Department of Engineering

IT Services

Basic optimising and profiling

Optimising

nocyclesBefore executing a long job, be sure you've optimised it. There are trade-offs between speed, program size, code readability and portability when you optimise the code, but you can sometimes obtain large benefits without unpleasant side-effects by

  • reducing the size of inmost nested loop bodies
  • reviewing the choice of number-crunching algorithms (for sorting, searching, matrix multiplication, etc)
  • reviewing how values are passed to function - by value or by reference? If you're passing very large items by value, memory requirements (and hence time requirements) increase

Note that in recent years CPU speeds have risen faster than memory speeds, so your bottlenecks may well be memory-related.
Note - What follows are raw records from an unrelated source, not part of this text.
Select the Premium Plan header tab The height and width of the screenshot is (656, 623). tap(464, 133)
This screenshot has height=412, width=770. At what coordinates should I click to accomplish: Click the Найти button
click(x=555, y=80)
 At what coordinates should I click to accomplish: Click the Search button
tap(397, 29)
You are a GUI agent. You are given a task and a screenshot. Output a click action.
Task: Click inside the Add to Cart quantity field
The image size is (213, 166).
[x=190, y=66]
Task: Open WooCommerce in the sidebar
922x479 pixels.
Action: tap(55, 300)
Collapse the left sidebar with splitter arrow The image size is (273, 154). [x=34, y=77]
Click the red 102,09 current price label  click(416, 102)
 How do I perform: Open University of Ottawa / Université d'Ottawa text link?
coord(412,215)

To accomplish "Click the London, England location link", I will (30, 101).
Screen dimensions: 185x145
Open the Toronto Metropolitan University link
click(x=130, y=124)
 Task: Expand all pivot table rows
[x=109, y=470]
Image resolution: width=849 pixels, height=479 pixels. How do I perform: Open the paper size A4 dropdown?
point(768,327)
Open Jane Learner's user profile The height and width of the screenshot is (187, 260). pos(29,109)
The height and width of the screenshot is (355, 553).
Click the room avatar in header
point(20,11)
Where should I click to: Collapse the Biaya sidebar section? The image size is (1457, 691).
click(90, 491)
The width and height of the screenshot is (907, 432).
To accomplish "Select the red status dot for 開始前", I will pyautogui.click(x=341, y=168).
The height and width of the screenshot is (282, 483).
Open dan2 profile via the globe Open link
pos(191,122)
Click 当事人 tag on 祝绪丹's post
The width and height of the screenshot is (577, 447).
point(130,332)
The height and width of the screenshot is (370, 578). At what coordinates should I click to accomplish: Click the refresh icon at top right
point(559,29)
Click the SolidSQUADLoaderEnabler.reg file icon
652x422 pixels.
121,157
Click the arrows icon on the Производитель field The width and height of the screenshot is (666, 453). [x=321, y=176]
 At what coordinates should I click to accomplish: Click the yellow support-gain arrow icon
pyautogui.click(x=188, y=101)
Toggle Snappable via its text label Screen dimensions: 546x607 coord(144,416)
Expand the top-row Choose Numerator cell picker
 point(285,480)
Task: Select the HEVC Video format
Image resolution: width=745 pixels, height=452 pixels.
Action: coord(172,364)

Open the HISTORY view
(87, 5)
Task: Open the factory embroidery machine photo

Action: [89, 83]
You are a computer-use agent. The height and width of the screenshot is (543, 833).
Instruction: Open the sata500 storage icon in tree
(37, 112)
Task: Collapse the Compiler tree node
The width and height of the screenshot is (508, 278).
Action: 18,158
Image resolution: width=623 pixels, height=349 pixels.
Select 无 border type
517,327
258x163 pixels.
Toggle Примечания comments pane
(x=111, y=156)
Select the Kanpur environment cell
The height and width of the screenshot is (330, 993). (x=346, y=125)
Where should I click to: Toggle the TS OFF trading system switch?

If you're using fortran or C/C++ look through the optimisation options of the compiler carefully! Use "man g++" to read about the C++ compiler, and "man g77" to read about the fortran compiler

  • Fortran - the gfortran compiler has many optimisation-related options. Use gfortran -O to enable most of the optimisation features.
  • C++ - Use the Standard Library routines in preference to your own - they're likely to be safer and faster. Especially if you're using templates, compiler optimising will make a lot of difference.

    The g++ compiler has dozens of optimisation options that can be selected individually. Using the -O3 option switches on the most aggresive methods. Note however that optimisation can make a program fail that was (fortuitously) working. For example, using the +Onoinitcheck will mean that variables won't be initialised to 0 automatically unless the C++ specification says so.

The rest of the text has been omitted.